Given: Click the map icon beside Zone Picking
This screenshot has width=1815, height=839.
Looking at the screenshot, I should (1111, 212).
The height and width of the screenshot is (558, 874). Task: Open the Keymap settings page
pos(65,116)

--

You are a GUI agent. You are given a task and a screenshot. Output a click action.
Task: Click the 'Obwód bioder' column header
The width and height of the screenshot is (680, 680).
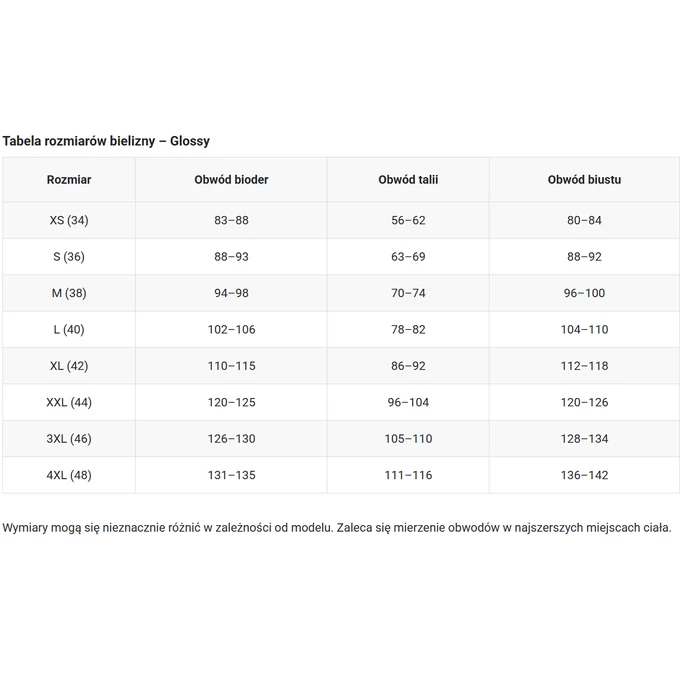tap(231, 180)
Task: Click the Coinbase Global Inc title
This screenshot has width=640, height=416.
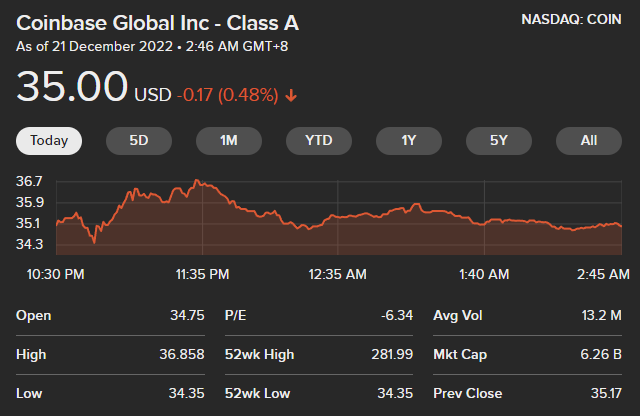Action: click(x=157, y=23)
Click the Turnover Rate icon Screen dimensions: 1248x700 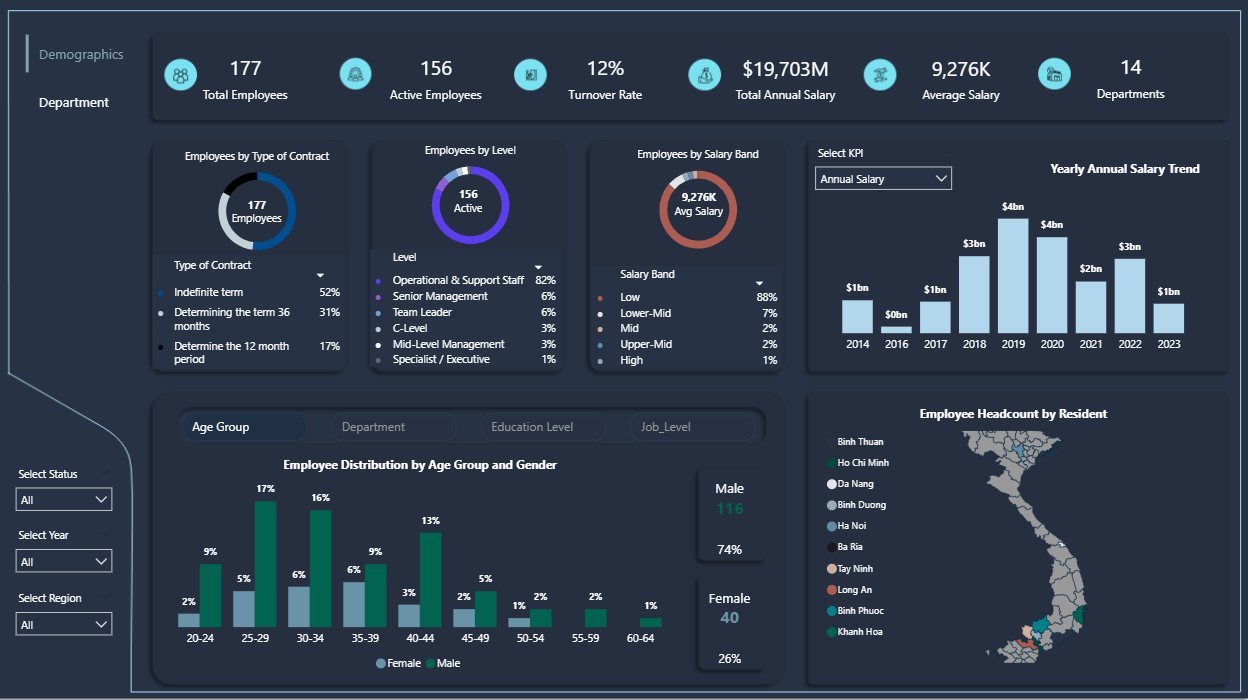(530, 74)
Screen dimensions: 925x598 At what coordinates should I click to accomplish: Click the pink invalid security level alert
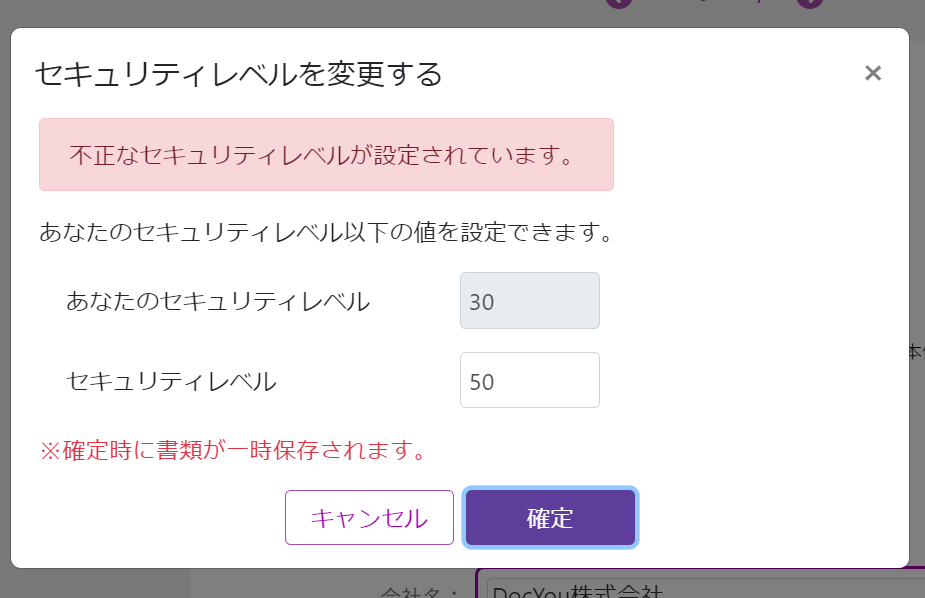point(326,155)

* * *

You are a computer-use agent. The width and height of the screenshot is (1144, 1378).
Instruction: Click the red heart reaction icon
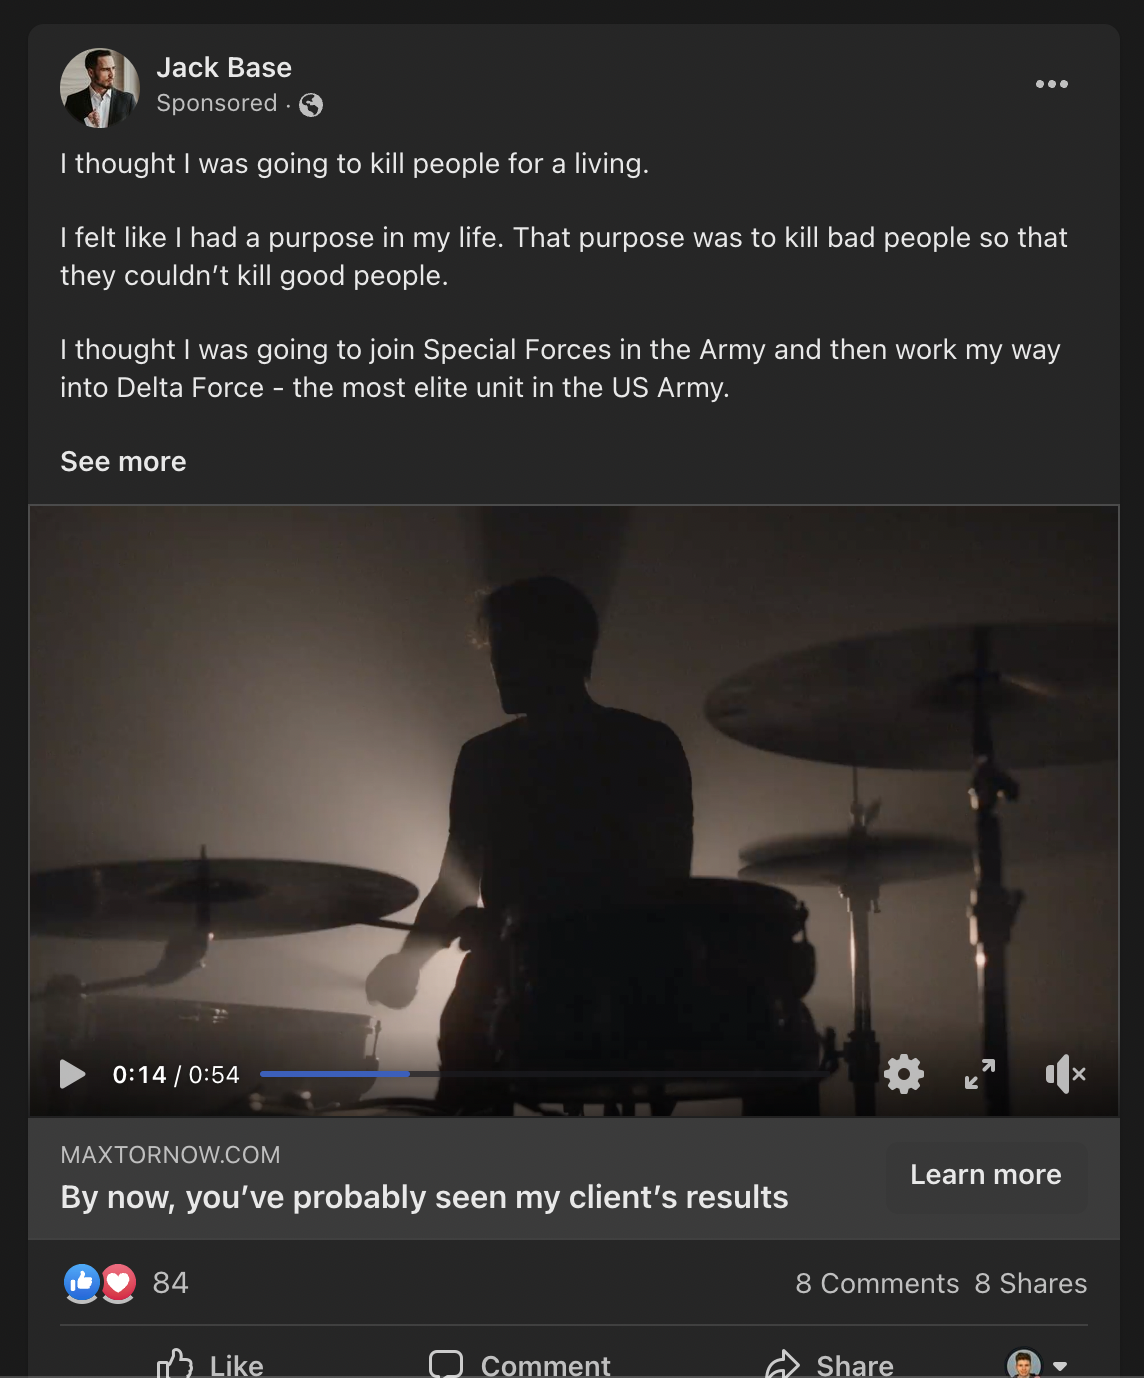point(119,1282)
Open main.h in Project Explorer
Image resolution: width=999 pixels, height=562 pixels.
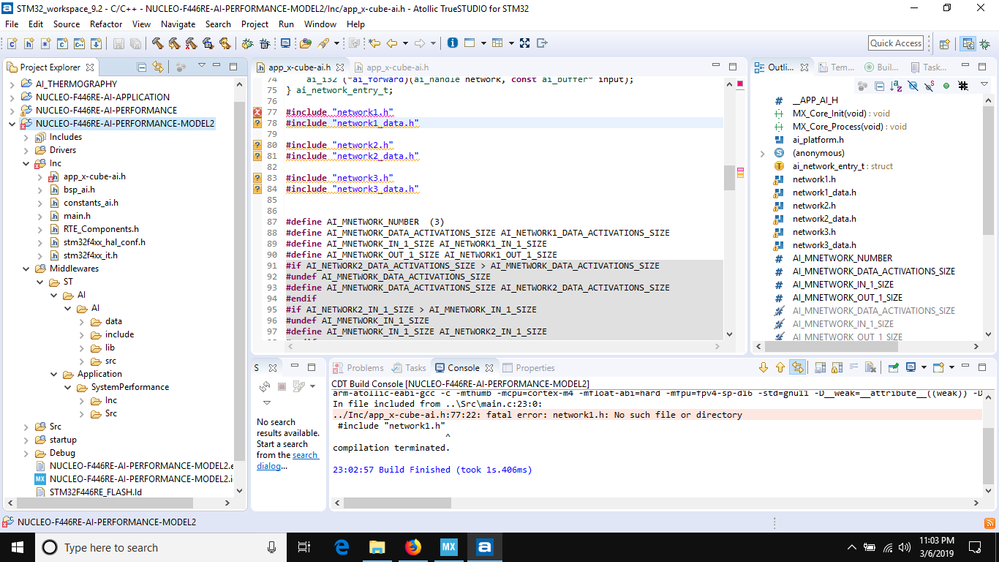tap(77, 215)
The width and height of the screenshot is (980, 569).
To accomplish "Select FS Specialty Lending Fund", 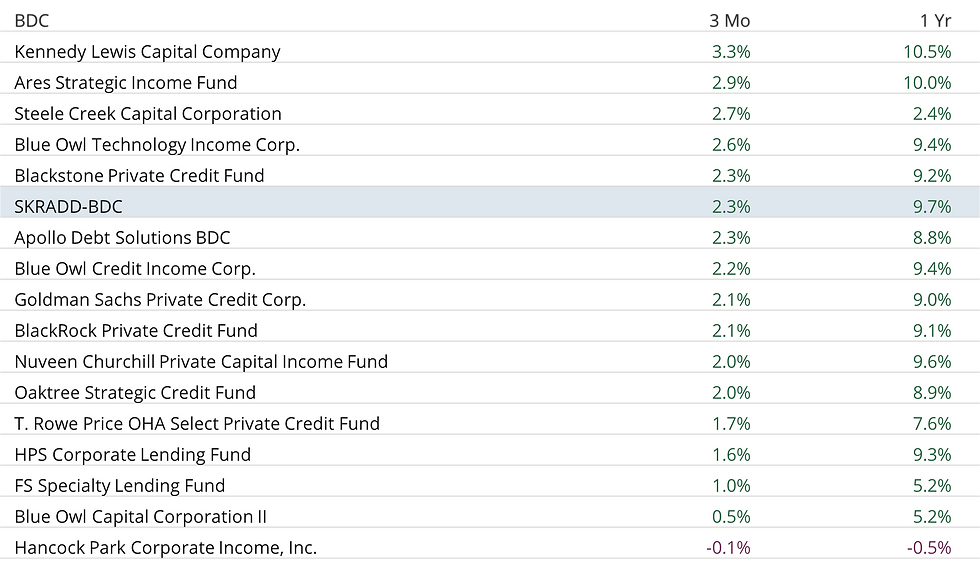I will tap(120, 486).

EXERCISE DETAILS:
The lines you need are those containing "agent"; find them in the records and copy them.

YOUR RESPONSE:
You are a GUI agent. You are given a task and a screenshot. Output a click action.
You are a computer-use agent. The width and height of the screenshot is (1144, 1378).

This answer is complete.